→ LISTA DE EXERCÍCIOS
[A] Segundo o texto sobre Anthony Bourdain, de qual restaurante ele era chef em abril de 1999?
[B] Edite o texto sobre Anthony Bourdain. Reproduza o trecho que se inicia nas palavras que contêm "Tinha imaginado que, se" e se encerra em "Bourdain no evento.", trocando "cem pratas" por "cem dólares".
[C] Prossiga com o texto sobre Anthony Bourdain a partir do ponto em que ele termina.

→ TEXTO DO EXERCÍCIO
Em abril de 1999, Anthony Bourdain tinha 42 anos e era chef do Brasserie Les Halles, bistrô francês à moda antiga no coração de Nova York. Nas últimas semanas, tinha passado horas trabalhando em um texto. Escreveu, originalmente, para uma revista alternativa chamada New York Press, que havia pautado sua ideia como matéria de capa até o editor cancelar tudo de última hora. Como o texto estava feito, decidiu tentar outros meios.
Tinha imaginado que, se conseguisse um espaço para publicar, o público seria restrito e pequeno. “Pensei: vou escrever algo que vá entreter outros cozinheiros, talvez eu ganhe cem pratas e meu cozinheiro de fritura ache engraçado”, relembrou em 2017, durante uma participação no The New Yorker Festival. O artigo foi parar na The New Yorker, depois que a mãe de Bourdain sugeriu a uma colega do New York Times, Esther Fein, que o marido de Fein, David Remnick, o novo editor da revista, desse uma olhada. “Isso transformou minha vida em dois dias”, disse Bourdain no evento.

→ MATERIAL FORNECIDO

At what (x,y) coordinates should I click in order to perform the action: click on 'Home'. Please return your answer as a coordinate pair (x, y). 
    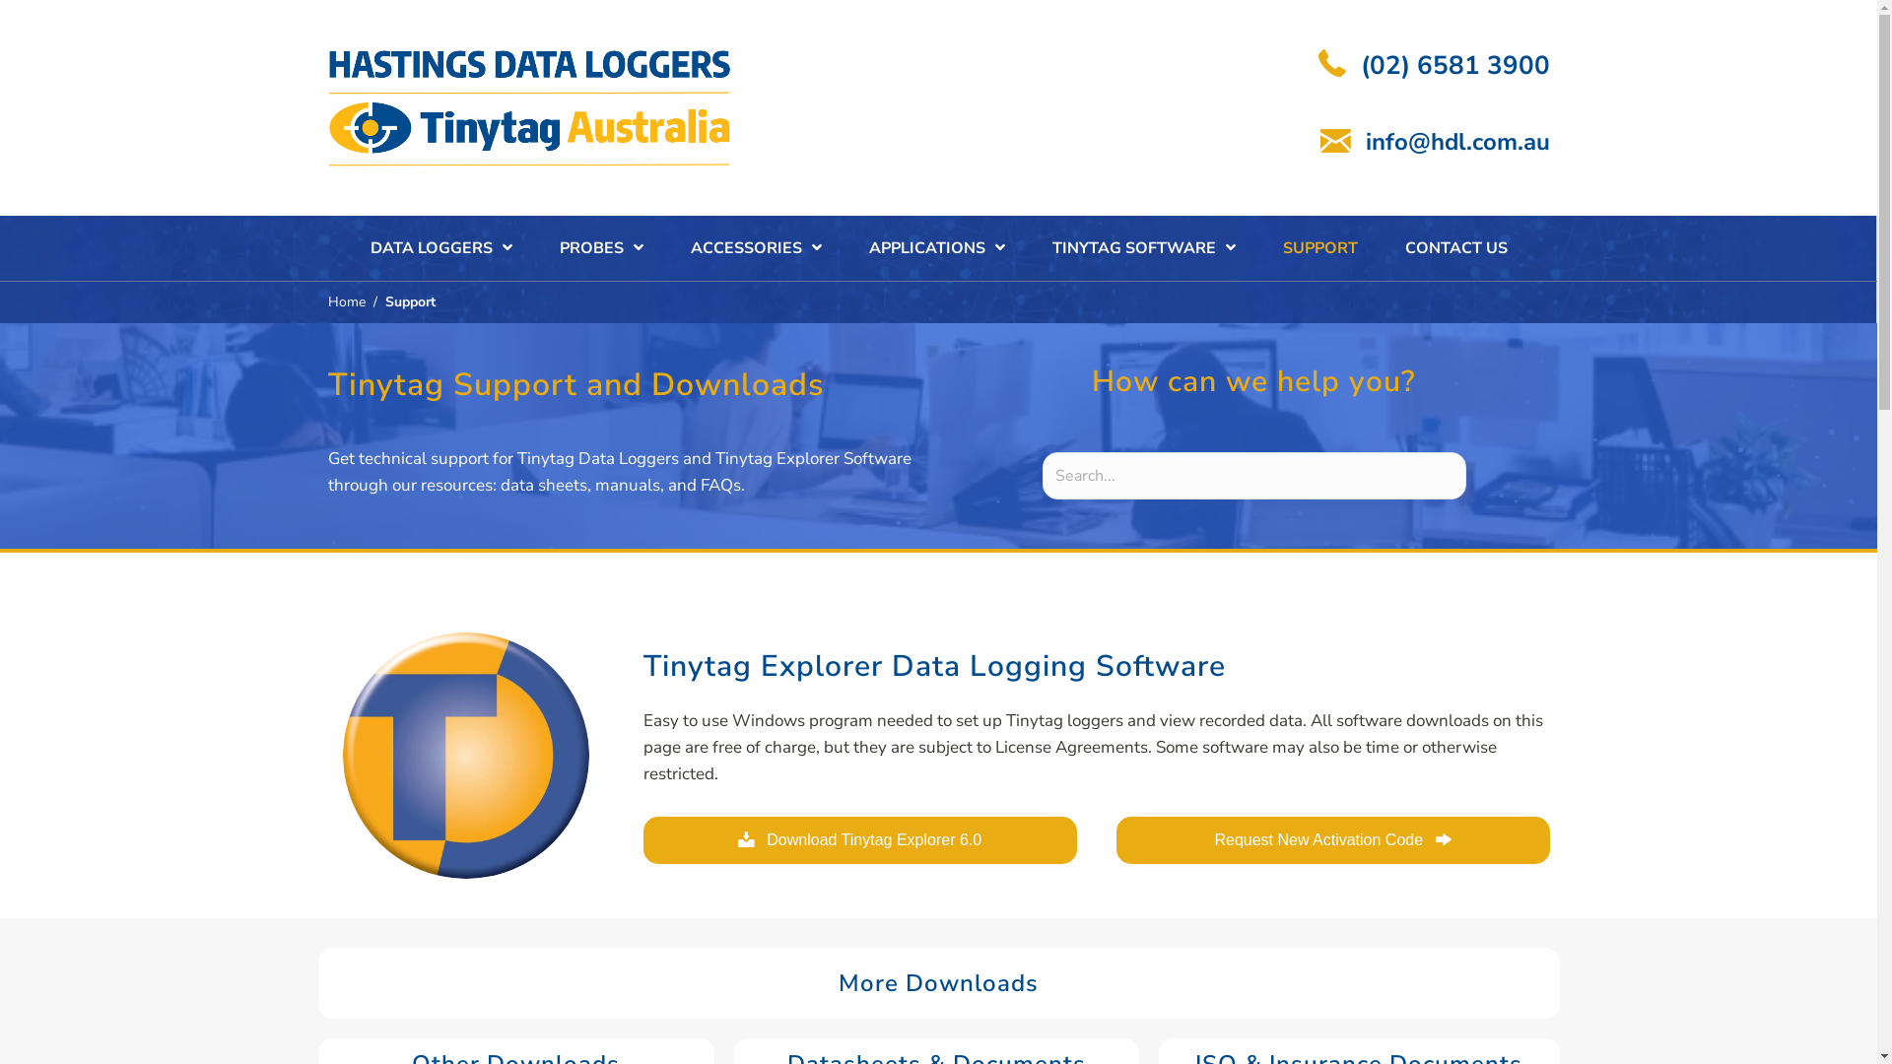
    Looking at the image, I should click on (345, 302).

→ RESPOSTAS DOS EXERCÍCIOS
[A] Do Brasserie Les Halles.

[B]
Tinha imaginado que, se conseguisse um espaço para publicar, o público seria restrito e pequeno. “Pensei: vou escrever algo que vá entreter outros cozinheiros, talvez eu ganhe cem dólares e meu cozinheiro de fritura ache engraçado”, relembrou em 2017, durante uma participação no The New Yorker Festival. O artigo foi parar na The New Yorker, depois que a mãe de Bourdain sugeriu a uma colega do New York Times, Esther Fein, que o marido de Fein, David Remnick, o novo editor da revista, desse uma olhada. “Isso transformou minha vida em dois dias”, disse Bourdain no evento.

[C]
Para sua própria surpresa, a revista aceitou. O texto abre assim: “Boa comida, boa mesa, são sangue e vísceras, crueldade e decomposição.” É a primeira frase do texto, publicado online em 12 de abril e na edição impressa de 19 de abril de 1999. Mais adiante, Bourdain escreve que não se surpreendeu ao ouvir falar de um levantamento sobre a população carcerária americana segundo o qual a ocupação civil mais comum entre os detentos, antes da prisão, era “cozinheiro”.